Macau será por momentos a capital mundial do canto colectivo. A Associação de Arte Coral de Macau (AACM) anunciou que a cidade irá acolher, pela primeira vez, o prestigiado Simpósio Mundial de Música Coral (WSCM), que decorrerá de 23 a 28 de Agosto de 2026. O evento, organizado sob os auspícios da Federação Internacional de Música Coral (IFCM), uma organização internacional afiliada à UNESCO, coloca o território na rota dos grandes encontros artísticos globais, seguindo-se à edição de 2023 em Istambul.
Sob o lema “Reimaginar o Futuro”, o simpósio reestrutura a cidade num palco global de excelência e inovação coral durante cinco dias intensos de actividades. O programa incluirá concertos de gala, workshops, fóruns académicos e exposições, criando uma ponte internacional para a comunidade coral e fomentando novas parcerias artísticas.
A escolha de Macau como sede deve-se à sua simbiose única de culturas orientais e ocidentais, ao seu “vibrante panorama artístico e ao seu rico património”, factores considerados ideais para criar um ambiente inspirador onde “as vozes de todos os continentes podem verdadeiramente confluir”, conforme sublinha a organização.
Já estão confirmadas as participações de 14 coros de renome mundial, incluindo o Hamilton Children’s Choir (Canadá), o Madrigal Choir (Filipinas), o conjunto estoniano Vox Clamantis, os Crazy Singers Choir (Hong Kong), o Shanghai Youth Choir (China), o Ansan City Choir (Coreia do Sul) e o prestigiado World Youth Choir. Para além das actuações, o simpósio contará com 40 palestras com oradores de renome mundial a conduzir masterclasses e workshops.

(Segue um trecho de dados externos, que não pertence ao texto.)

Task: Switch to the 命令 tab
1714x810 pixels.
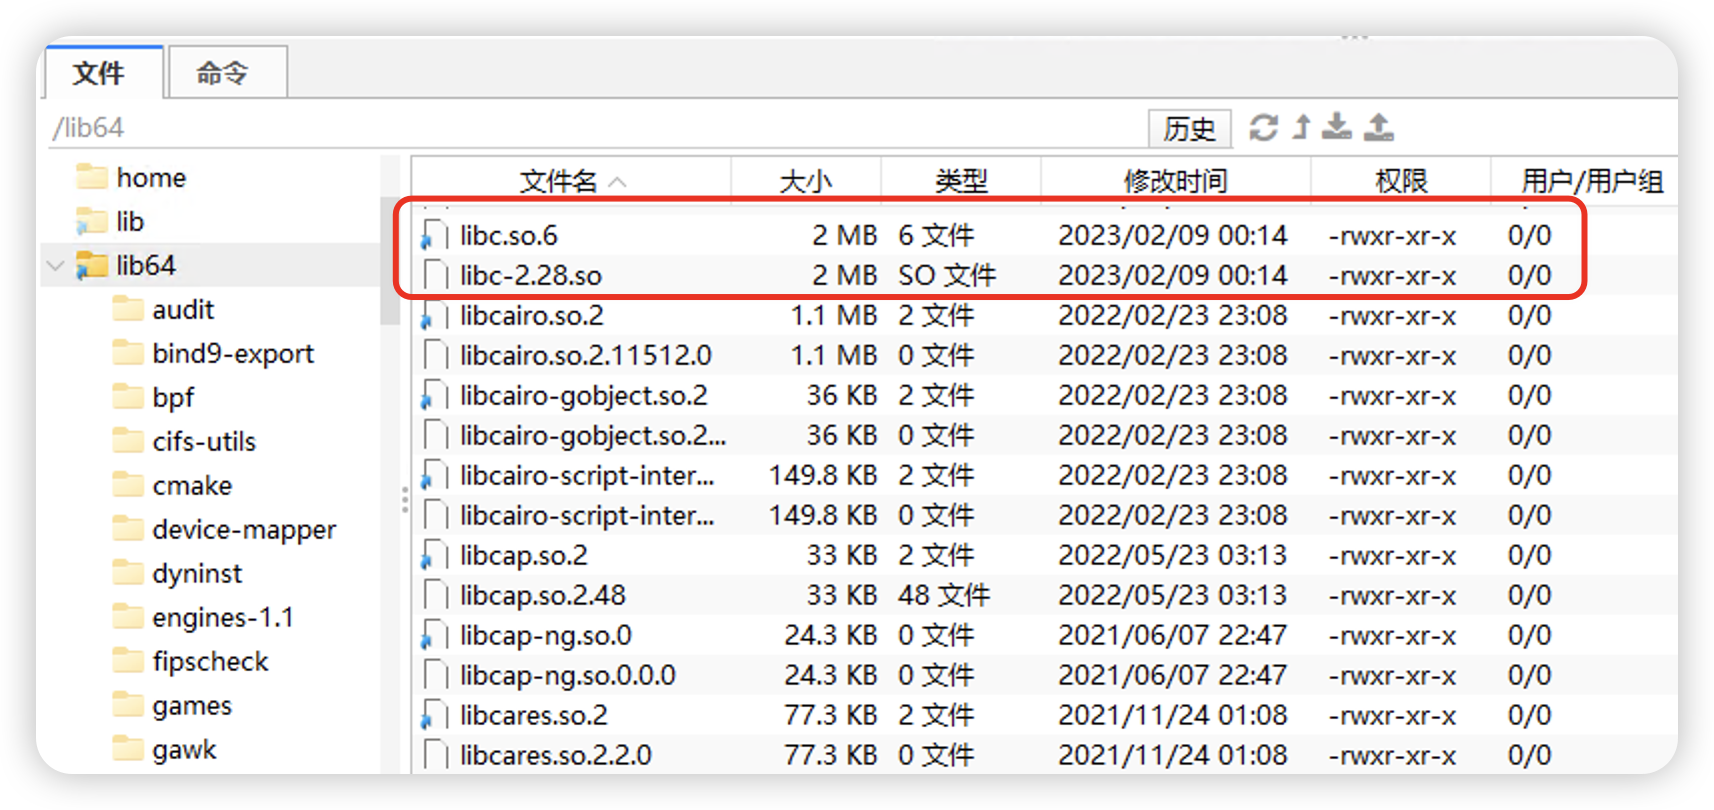Action: [x=223, y=73]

Um dos objectivos destacados pela organização é a integração do talento local. A Associação de Arte Coral de Macau manifestou a intenção de incluir grupos corais de Macau, “particularmente os renomados coros escolares que têm encantado os nossos entusiastas locais há tantos anos”, assegurando que a comunidade coral da cidade terá um papel activo no evento.
A realização do WSCM 2026 em Macau é vista como um marco significativo para a afirmação internacional do território como um centro de intercâmbio cultural e celebração musical. A organização também chegou a expressar a sua gratidão pelo apoio da Diocese de Macau e apela ao envolvimento ativo de instituições dos sectores público e privado para fazer do evento “o destaque do ano”.